Work task: Set down the data below once more, precisely as it reads.

Source data
------------------------------------------------------------

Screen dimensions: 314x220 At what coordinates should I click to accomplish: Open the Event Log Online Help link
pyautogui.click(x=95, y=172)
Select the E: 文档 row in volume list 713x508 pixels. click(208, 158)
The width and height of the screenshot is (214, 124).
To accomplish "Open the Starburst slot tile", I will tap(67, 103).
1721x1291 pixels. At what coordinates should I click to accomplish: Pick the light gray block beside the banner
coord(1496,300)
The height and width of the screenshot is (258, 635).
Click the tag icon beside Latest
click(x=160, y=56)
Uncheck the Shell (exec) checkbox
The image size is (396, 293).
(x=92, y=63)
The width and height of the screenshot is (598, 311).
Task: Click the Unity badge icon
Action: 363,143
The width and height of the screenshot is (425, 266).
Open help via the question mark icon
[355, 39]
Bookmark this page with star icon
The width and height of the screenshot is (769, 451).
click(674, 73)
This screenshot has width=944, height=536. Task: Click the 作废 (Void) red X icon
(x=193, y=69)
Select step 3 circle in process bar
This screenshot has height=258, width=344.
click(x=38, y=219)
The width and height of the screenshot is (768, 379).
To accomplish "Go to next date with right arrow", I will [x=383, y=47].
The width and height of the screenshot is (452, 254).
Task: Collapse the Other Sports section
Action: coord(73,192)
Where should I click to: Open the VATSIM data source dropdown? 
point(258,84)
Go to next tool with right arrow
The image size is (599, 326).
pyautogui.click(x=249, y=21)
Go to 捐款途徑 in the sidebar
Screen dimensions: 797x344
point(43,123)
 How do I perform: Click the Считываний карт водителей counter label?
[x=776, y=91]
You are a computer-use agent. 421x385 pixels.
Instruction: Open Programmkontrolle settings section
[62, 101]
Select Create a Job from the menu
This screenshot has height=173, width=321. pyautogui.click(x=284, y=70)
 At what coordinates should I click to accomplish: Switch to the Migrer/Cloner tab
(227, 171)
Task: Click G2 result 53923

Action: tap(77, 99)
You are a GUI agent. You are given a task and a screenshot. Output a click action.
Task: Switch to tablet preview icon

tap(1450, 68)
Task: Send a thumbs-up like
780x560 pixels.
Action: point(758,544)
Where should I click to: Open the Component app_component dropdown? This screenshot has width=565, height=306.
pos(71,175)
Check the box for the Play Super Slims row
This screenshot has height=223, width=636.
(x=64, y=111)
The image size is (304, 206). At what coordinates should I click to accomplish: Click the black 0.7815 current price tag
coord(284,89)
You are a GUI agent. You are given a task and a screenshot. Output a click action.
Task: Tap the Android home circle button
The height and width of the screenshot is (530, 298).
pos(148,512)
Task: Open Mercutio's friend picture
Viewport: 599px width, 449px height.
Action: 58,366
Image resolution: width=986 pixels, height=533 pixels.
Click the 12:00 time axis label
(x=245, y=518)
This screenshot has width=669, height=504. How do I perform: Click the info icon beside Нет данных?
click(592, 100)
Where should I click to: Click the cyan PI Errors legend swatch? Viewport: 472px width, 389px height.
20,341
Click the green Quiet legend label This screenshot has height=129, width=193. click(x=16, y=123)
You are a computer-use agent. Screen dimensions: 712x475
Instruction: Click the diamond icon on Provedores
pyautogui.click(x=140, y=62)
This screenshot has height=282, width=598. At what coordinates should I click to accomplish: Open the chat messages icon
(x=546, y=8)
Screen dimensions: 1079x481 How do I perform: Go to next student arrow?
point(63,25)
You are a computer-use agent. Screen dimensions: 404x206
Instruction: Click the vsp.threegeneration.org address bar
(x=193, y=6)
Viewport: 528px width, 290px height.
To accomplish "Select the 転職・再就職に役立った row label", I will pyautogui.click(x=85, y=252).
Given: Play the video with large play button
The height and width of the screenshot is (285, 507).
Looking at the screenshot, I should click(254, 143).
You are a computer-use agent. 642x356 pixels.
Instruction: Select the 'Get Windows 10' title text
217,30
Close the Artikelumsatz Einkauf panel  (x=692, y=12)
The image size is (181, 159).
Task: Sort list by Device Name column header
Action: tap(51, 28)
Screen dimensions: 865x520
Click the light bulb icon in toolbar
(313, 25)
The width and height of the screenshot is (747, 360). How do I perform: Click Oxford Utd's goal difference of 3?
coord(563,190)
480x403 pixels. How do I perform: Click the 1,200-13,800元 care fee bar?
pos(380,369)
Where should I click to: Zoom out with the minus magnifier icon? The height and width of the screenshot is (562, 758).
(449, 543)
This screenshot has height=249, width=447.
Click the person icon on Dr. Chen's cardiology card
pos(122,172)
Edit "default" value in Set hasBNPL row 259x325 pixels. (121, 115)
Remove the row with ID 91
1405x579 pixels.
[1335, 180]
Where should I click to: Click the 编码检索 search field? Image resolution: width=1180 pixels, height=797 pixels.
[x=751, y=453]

------------------------------------------------------------

The answer:
Screen dimensions: 314x220 At what coordinates should I click to accomplish: Open the Event Log Online Help link
pyautogui.click(x=95, y=172)
Select the E: 文档 row in volume list 713x508 pixels. click(208, 158)
The width and height of the screenshot is (214, 124).
To accomplish "Open the Starburst slot tile", I will tap(67, 103).
1721x1291 pixels. At what coordinates should I click to accomplish: Pick the light gray block beside the banner
coord(1496,300)
The height and width of the screenshot is (258, 635).
Click the tag icon beside Latest
click(x=160, y=56)
Uncheck the Shell (exec) checkbox
The image size is (396, 293).
(x=92, y=63)
The width and height of the screenshot is (598, 311).
Task: Click the Unity badge icon
Action: 363,143
The width and height of the screenshot is (425, 266).
Open help via the question mark icon
[355, 39]
Bookmark this page with star icon
The width and height of the screenshot is (769, 451).
click(674, 73)
This screenshot has width=944, height=536. Task: Click the 作废 (Void) red X icon
(x=193, y=69)
Select step 3 circle in process bar
This screenshot has height=258, width=344.
click(x=38, y=219)
The width and height of the screenshot is (768, 379).
To accomplish "Go to next date with right arrow", I will [x=383, y=47].
The width and height of the screenshot is (452, 254).
Task: Collapse the Other Sports section
Action: coord(73,192)
Where should I click to: Open the VATSIM data source dropdown? 
point(258,84)
Go to next tool with right arrow
The image size is (599, 326).
pyautogui.click(x=249, y=21)
Go to 捐款途徑 in the sidebar
Screen dimensions: 797x344
point(43,123)
 How do I perform: Click the Считываний карт водителей counter label?
[x=776, y=91]
You are a computer-use agent. 421x385 pixels.
Instruction: Open Programmkontrolle settings section
[62, 101]
Select Create a Job from the menu
This screenshot has height=173, width=321. pyautogui.click(x=284, y=70)
 At what coordinates should I click to accomplish: Switch to the Migrer/Cloner tab
(227, 171)
Task: Click G2 result 53923

Action: tap(77, 99)
You are a GUI agent. You are given a task and a screenshot. Output a click action.
Task: Switch to tablet preview icon

tap(1450, 68)
Task: Send a thumbs-up like
780x560 pixels.
Action: point(758,544)
Where should I click to: Open the Component app_component dropdown? This screenshot has width=565, height=306.
pos(71,175)
Check the box for the Play Super Slims row
This screenshot has height=223, width=636.
(x=64, y=111)
The image size is (304, 206). At what coordinates should I click to accomplish: Click the black 0.7815 current price tag
coord(284,89)
You are a GUI agent. You are given a task and a screenshot. Output a click action.
Task: Tap the Android home circle button
The height and width of the screenshot is (530, 298).
pos(148,512)
Task: Open Mercutio's friend picture
Viewport: 599px width, 449px height.
Action: 58,366
Image resolution: width=986 pixels, height=533 pixels.
Click the 12:00 time axis label
(x=245, y=518)
This screenshot has width=669, height=504. How do I perform: Click the info icon beside Нет данных?
click(592, 100)
Where should I click to: Click the cyan PI Errors legend swatch? Viewport: 472px width, 389px height.
20,341
Click the green Quiet legend label This screenshot has height=129, width=193. click(x=16, y=123)
You are a computer-use agent. Screen dimensions: 712x475
Instruction: Click the diamond icon on Provedores
pyautogui.click(x=140, y=62)
This screenshot has height=282, width=598. At what coordinates should I click to accomplish: Open the chat messages icon
(x=546, y=8)
Screen dimensions: 1079x481 How do I perform: Go to next student arrow?
point(63,25)
You are a computer-use agent. Screen dimensions: 404x206
Instruction: Click the vsp.threegeneration.org address bar
(x=193, y=6)
Viewport: 528px width, 290px height.
To accomplish "Select the 転職・再就職に役立った row label", I will pyautogui.click(x=85, y=252).
Given: Play the video with large play button
The height and width of the screenshot is (285, 507).
Looking at the screenshot, I should click(254, 143).
You are a computer-use agent. 642x356 pixels.
Instruction: Select the 'Get Windows 10' title text
217,30
Close the Artikelumsatz Einkauf panel  (x=692, y=12)
The image size is (181, 159).
Task: Sort list by Device Name column header
Action: tap(51, 28)
Screen dimensions: 865x520
Click the light bulb icon in toolbar
(313, 25)
The width and height of the screenshot is (747, 360). How do I perform: Click Oxford Utd's goal difference of 3?
coord(563,190)
480x403 pixels. How do I perform: Click the 1,200-13,800元 care fee bar?
pos(380,369)
Where should I click to: Zoom out with the minus magnifier icon? The height and width of the screenshot is (562, 758).
(449, 543)
This screenshot has height=249, width=447.
Click the person icon on Dr. Chen's cardiology card
pos(122,172)
Edit "default" value in Set hasBNPL row 259x325 pixels. (121, 115)
Remove the row with ID 91
1405x579 pixels.
[1335, 180]
Where should I click to: Click the 编码检索 search field? Image resolution: width=1180 pixels, height=797 pixels.
[x=751, y=453]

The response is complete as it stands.